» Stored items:
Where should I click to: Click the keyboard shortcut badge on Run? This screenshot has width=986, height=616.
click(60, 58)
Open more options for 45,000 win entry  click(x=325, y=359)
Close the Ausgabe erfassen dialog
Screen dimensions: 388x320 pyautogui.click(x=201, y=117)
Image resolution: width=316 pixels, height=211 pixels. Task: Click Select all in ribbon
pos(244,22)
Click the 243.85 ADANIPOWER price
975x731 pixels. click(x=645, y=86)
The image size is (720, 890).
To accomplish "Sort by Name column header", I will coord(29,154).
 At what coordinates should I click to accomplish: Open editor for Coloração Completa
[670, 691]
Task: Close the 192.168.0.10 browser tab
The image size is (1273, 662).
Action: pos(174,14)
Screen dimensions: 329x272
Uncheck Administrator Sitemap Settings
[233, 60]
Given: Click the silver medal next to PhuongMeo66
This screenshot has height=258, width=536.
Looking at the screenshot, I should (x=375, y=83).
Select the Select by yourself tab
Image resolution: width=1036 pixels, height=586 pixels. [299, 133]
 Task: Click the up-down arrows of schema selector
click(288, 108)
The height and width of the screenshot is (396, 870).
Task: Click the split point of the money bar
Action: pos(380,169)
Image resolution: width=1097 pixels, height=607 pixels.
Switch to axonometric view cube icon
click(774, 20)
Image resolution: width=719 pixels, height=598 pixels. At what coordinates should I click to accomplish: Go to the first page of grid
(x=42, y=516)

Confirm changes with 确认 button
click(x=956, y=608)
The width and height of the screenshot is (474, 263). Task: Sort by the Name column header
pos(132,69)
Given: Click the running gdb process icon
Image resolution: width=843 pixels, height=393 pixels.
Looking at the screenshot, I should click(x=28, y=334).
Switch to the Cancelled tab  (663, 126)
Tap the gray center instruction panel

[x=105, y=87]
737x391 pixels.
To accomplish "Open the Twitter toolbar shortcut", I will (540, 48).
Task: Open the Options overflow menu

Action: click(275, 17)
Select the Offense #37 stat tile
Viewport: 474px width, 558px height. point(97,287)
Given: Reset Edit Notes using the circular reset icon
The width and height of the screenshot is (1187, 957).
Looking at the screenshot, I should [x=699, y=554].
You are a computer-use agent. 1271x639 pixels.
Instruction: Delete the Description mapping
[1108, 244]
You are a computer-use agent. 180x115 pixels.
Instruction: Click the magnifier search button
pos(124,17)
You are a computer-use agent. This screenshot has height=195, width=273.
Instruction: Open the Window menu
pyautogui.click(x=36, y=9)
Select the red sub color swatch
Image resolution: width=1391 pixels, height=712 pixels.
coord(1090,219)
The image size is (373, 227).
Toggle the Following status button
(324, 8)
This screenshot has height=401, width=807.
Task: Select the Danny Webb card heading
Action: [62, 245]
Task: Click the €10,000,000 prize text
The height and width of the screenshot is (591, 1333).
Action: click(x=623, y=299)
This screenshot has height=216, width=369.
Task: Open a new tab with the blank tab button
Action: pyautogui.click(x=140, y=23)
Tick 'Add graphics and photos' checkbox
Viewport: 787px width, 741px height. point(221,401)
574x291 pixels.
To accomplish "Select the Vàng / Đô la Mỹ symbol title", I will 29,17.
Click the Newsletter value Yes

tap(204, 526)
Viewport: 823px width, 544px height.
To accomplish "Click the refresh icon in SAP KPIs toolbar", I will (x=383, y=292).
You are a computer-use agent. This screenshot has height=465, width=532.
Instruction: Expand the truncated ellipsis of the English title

» TASK INSTRUCTIONS:
Without changing a single character, repeat each record.

» ANSWER TO THIS PROBLEM:
Where should I click to: Click the keyboard shortcut badge on Run? This screenshot has width=986, height=616.
click(60, 58)
Open more options for 45,000 win entry  click(x=325, y=359)
Close the Ausgabe erfassen dialog
Screen dimensions: 388x320 pyautogui.click(x=201, y=117)
Image resolution: width=316 pixels, height=211 pixels. Task: Click Select all in ribbon
pos(244,22)
Click the 243.85 ADANIPOWER price
975x731 pixels. click(x=645, y=86)
The image size is (720, 890).
To accomplish "Sort by Name column header", I will coord(29,154).
 At what coordinates should I click to accomplish: Open editor for Coloração Completa
[670, 691]
Task: Close the 192.168.0.10 browser tab
The image size is (1273, 662).
Action: pos(174,14)
Screen dimensions: 329x272
Uncheck Administrator Sitemap Settings
[233, 60]
Given: Click the silver medal next to PhuongMeo66
This screenshot has height=258, width=536.
Looking at the screenshot, I should (x=375, y=83).
Select the Select by yourself tab
Image resolution: width=1036 pixels, height=586 pixels. [299, 133]
 Task: Click the up-down arrows of schema selector
click(288, 108)
The height and width of the screenshot is (396, 870).
Task: Click the split point of the money bar
Action: pos(380,169)
Image resolution: width=1097 pixels, height=607 pixels.
Switch to axonometric view cube icon
click(774, 20)
Image resolution: width=719 pixels, height=598 pixels. At what coordinates should I click to accomplish: Go to the first page of grid
(x=42, y=516)

Confirm changes with 确认 button
click(x=956, y=608)
The width and height of the screenshot is (474, 263). Task: Sort by the Name column header
pos(132,69)
Given: Click the running gdb process icon
Image resolution: width=843 pixels, height=393 pixels.
Looking at the screenshot, I should click(x=28, y=334).
Switch to the Cancelled tab  (663, 126)
Tap the gray center instruction panel

[x=105, y=87]
737x391 pixels.
To accomplish "Open the Twitter toolbar shortcut", I will (540, 48).
Task: Open the Options overflow menu

Action: click(275, 17)
Select the Offense #37 stat tile
Viewport: 474px width, 558px height. point(97,287)
Given: Reset Edit Notes using the circular reset icon
The width and height of the screenshot is (1187, 957).
Looking at the screenshot, I should [x=699, y=554].
You are a computer-use agent. 1271x639 pixels.
Instruction: Delete the Description mapping
[1108, 244]
You are a computer-use agent. 180x115 pixels.
Instruction: Click the magnifier search button
pos(124,17)
You are a computer-use agent. This screenshot has height=195, width=273.
Instruction: Open the Window menu
pyautogui.click(x=36, y=9)
Select the red sub color swatch
Image resolution: width=1391 pixels, height=712 pixels.
coord(1090,219)
The image size is (373, 227).
Toggle the Following status button
(324, 8)
This screenshot has height=401, width=807.
Task: Select the Danny Webb card heading
Action: [62, 245]
Task: Click the €10,000,000 prize text
The height and width of the screenshot is (591, 1333).
Action: click(x=623, y=299)
This screenshot has height=216, width=369.
Task: Open a new tab with the blank tab button
Action: pyautogui.click(x=140, y=23)
Tick 'Add graphics and photos' checkbox
Viewport: 787px width, 741px height. point(221,401)
574x291 pixels.
To accomplish "Select the Vàng / Đô la Mỹ symbol title", I will 29,17.
Click the Newsletter value Yes

tap(204, 526)
Viewport: 823px width, 544px height.
To accomplish "Click the refresh icon in SAP KPIs toolbar", I will (x=383, y=292).
You are a computer-use agent. This screenshot has height=465, width=532.
Instruction: Expand the truncated ellipsis of the English title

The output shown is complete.